Improving Customer Support with a Machine Learning-based Receptionist

Published in

Blog Técnico QuintoAndar

9 min readDec 6, 2021

Figure 1: Connecting customers to departments and agents at QuintoAndar.

As part of a real estate company, customer support at QuintoAndar has to deal with hundreds of different types of contacts involving individuals as distinct as tenants (and prospective tenants), landlords, agents (realtors, inspectors, photographers, etc) and building administrators. Issues range from simple questions about using our site to search for a house to requests for intermediation of complex tenant-owner issues like negotiating a temporary rent reduction.
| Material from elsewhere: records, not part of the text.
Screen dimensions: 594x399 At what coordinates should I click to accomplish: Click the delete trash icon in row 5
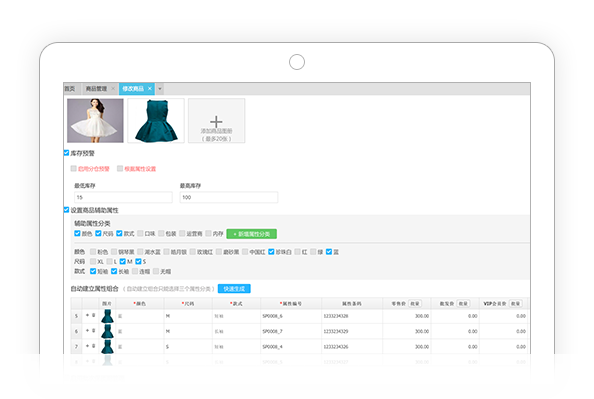tap(94, 315)
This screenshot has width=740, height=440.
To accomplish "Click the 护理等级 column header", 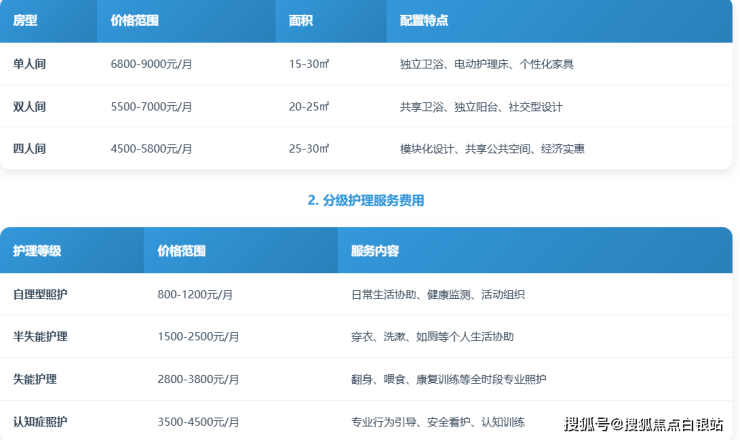I will (x=37, y=251).
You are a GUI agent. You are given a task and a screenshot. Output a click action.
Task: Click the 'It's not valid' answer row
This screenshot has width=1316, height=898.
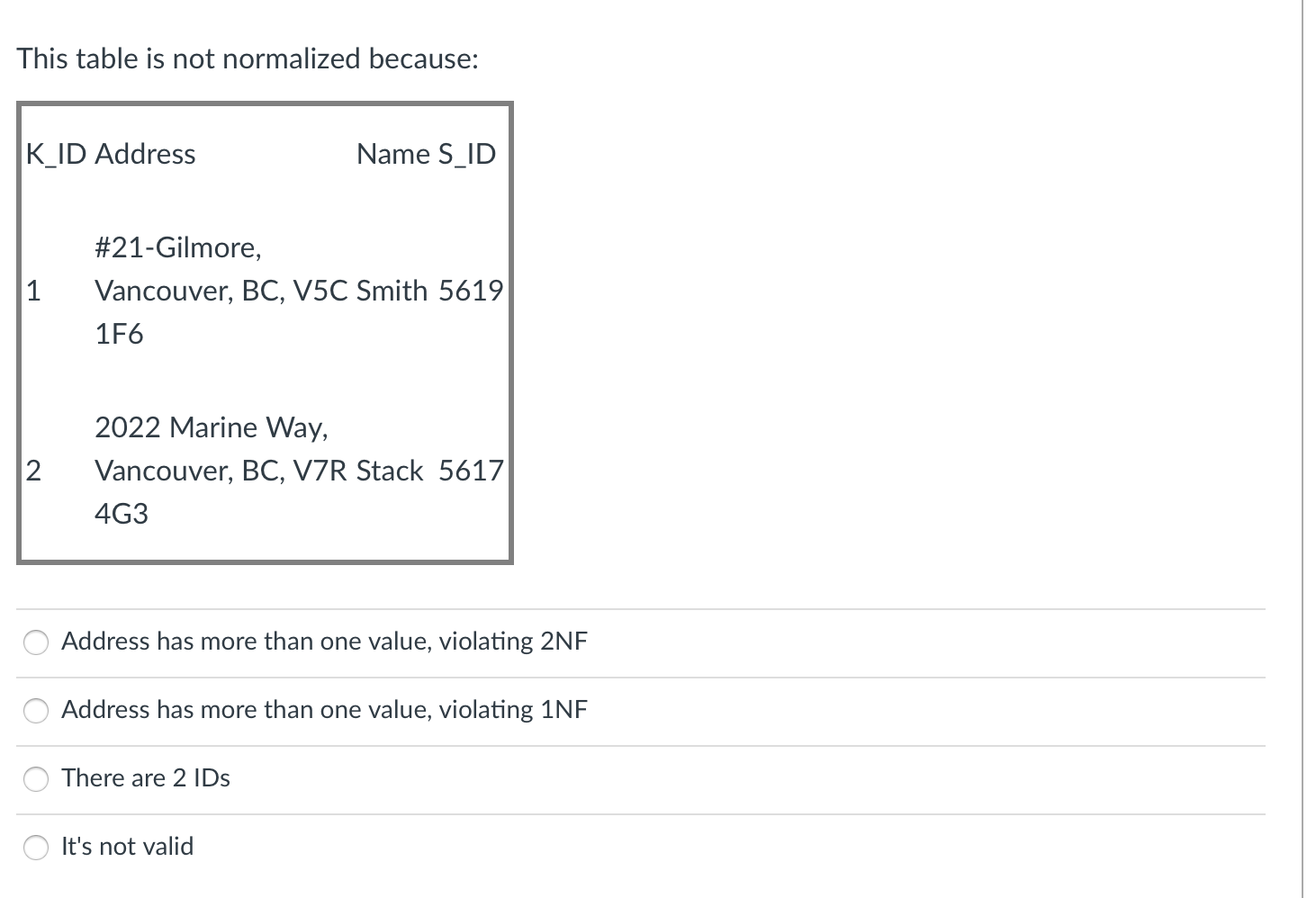click(127, 846)
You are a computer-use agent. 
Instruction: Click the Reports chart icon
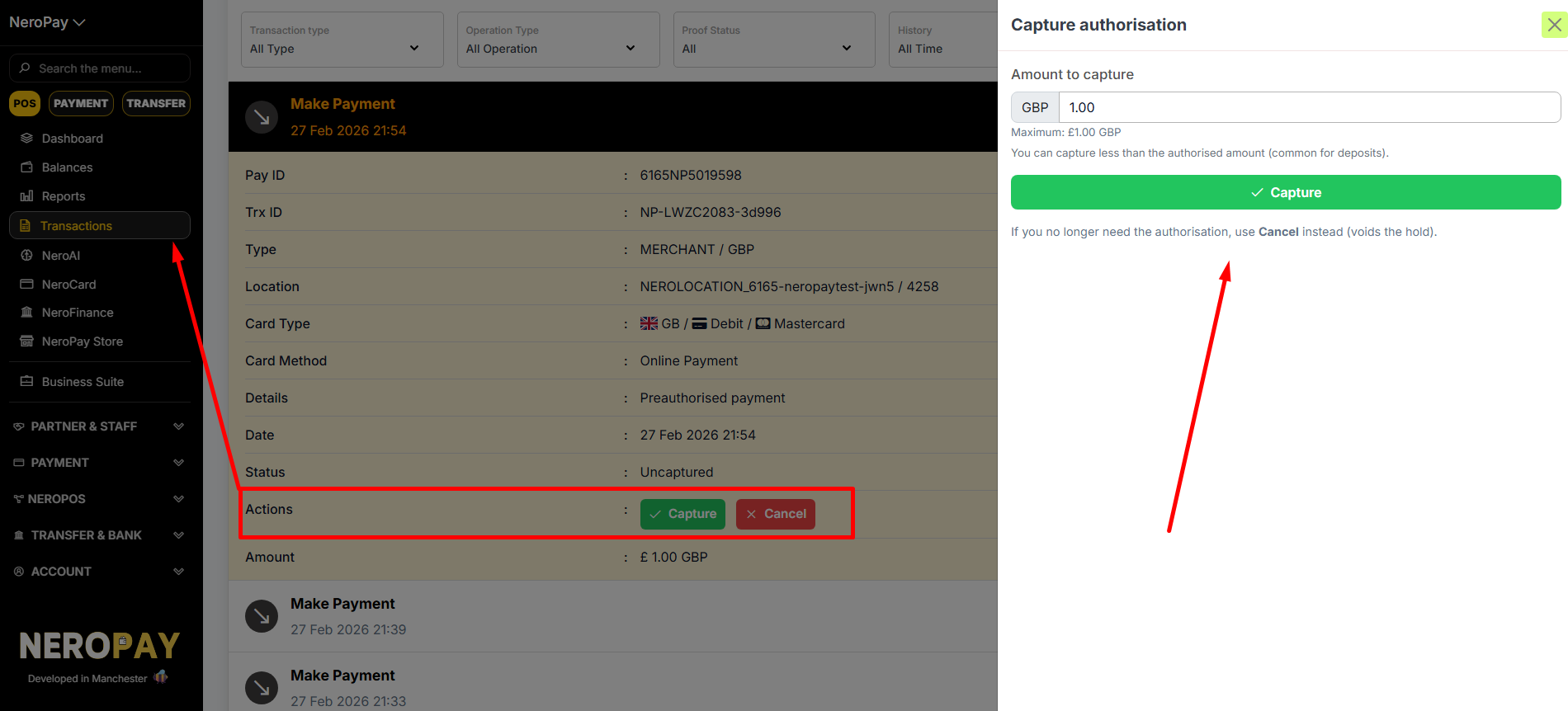click(26, 196)
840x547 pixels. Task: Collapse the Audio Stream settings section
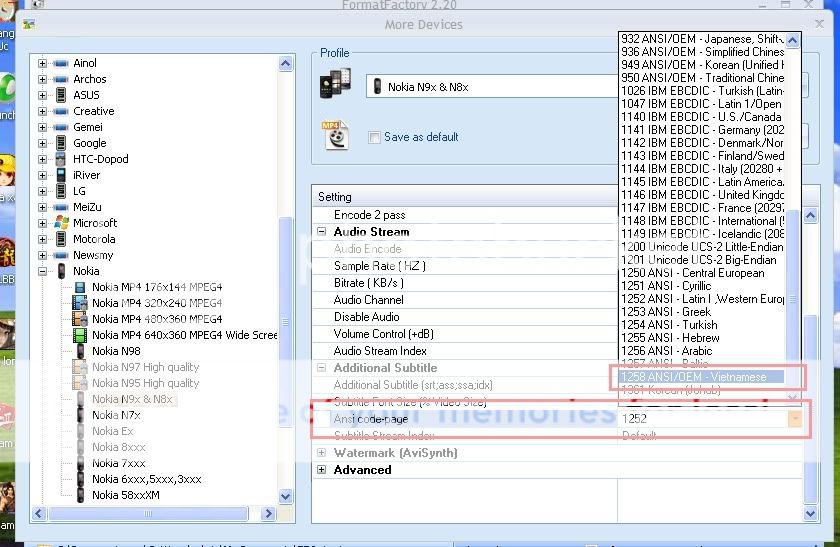point(322,232)
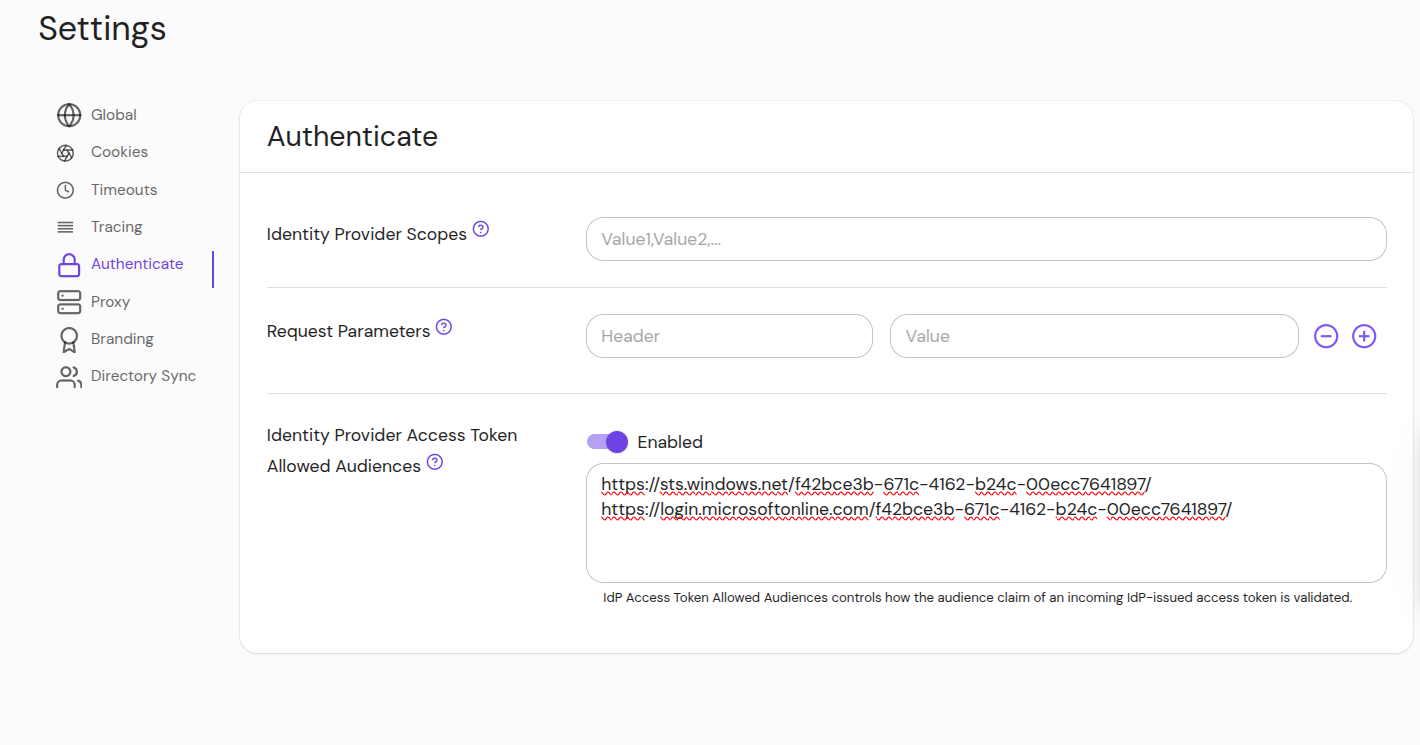Open Cookies settings via the shutter icon
Image resolution: width=1420 pixels, height=745 pixels.
pyautogui.click(x=69, y=152)
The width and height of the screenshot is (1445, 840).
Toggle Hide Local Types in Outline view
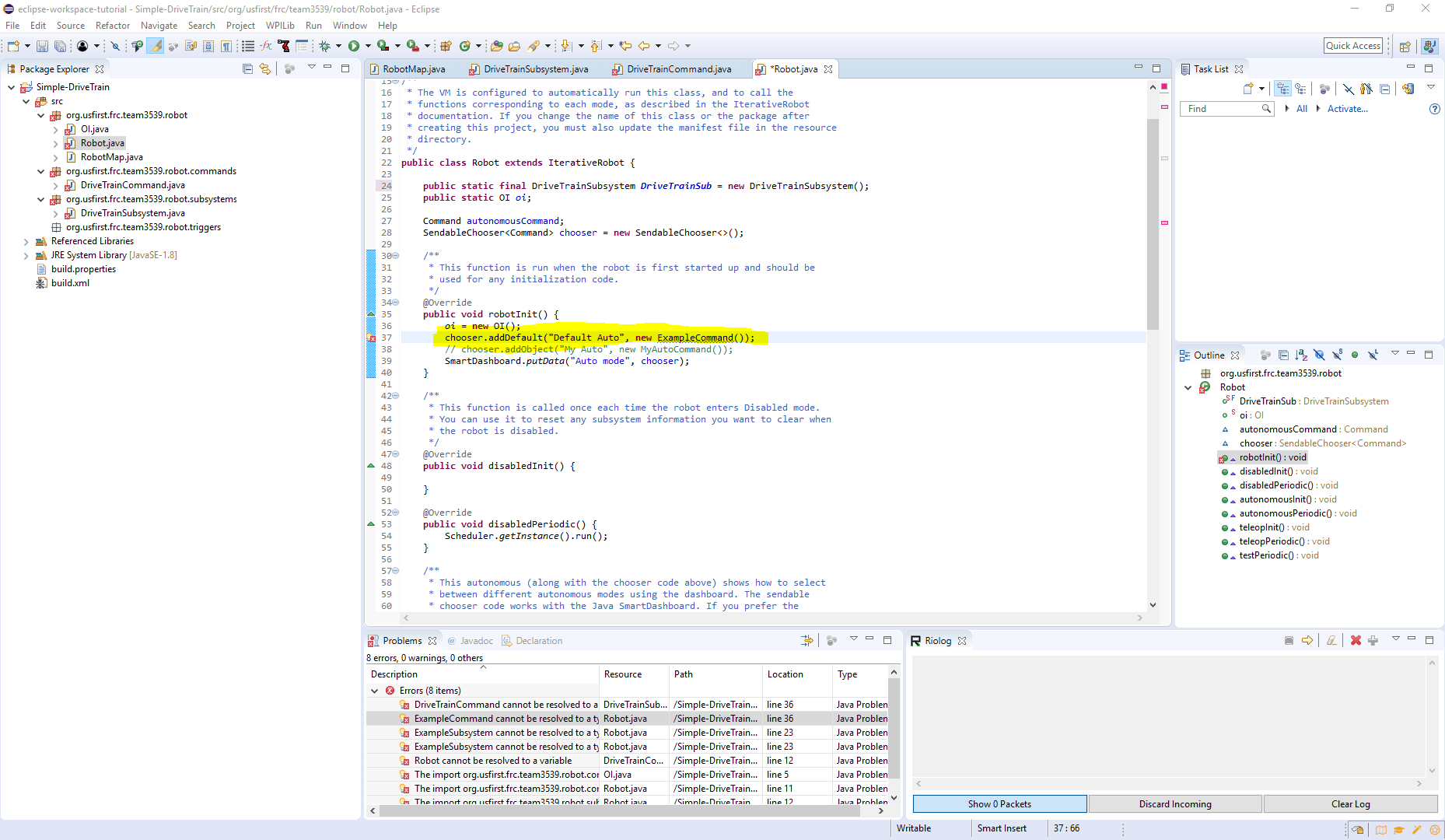pos(1373,354)
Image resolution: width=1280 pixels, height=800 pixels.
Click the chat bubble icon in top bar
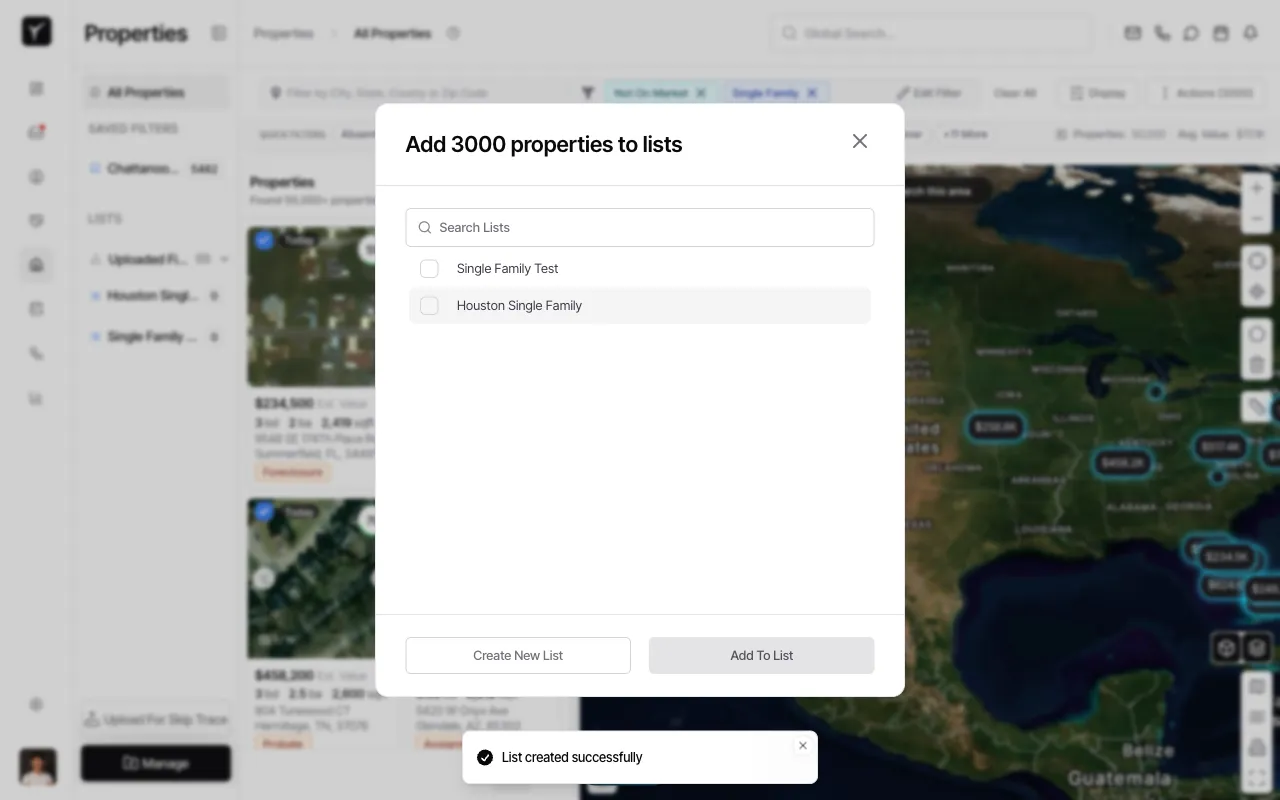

This means that matching an user to the right specialist is not an easy task. On the one hand, presenting a menu with a multitude of customer support departments may be time-consuming and ineffective, as users may not be familiar with each department’s responsibilities and are likely to make mistakes when choosing an option. On the other hand, letting the users freely declare what they need has its own drawbacks, such as the possibility that the user’s explanation does not have sufficient context regarding their demand and the issue of how to convert that explanation into a decision about the destination department of the contact.

For WhatsApp — our main support channel — this issue gets trickier, though: the app is ubiquitously used in Brazil as a means of communication with family and friends. Contacts, thus, may start with a simple “Hi!”, with a complete account of the user’s issue or with a partial description that refers to past contacts.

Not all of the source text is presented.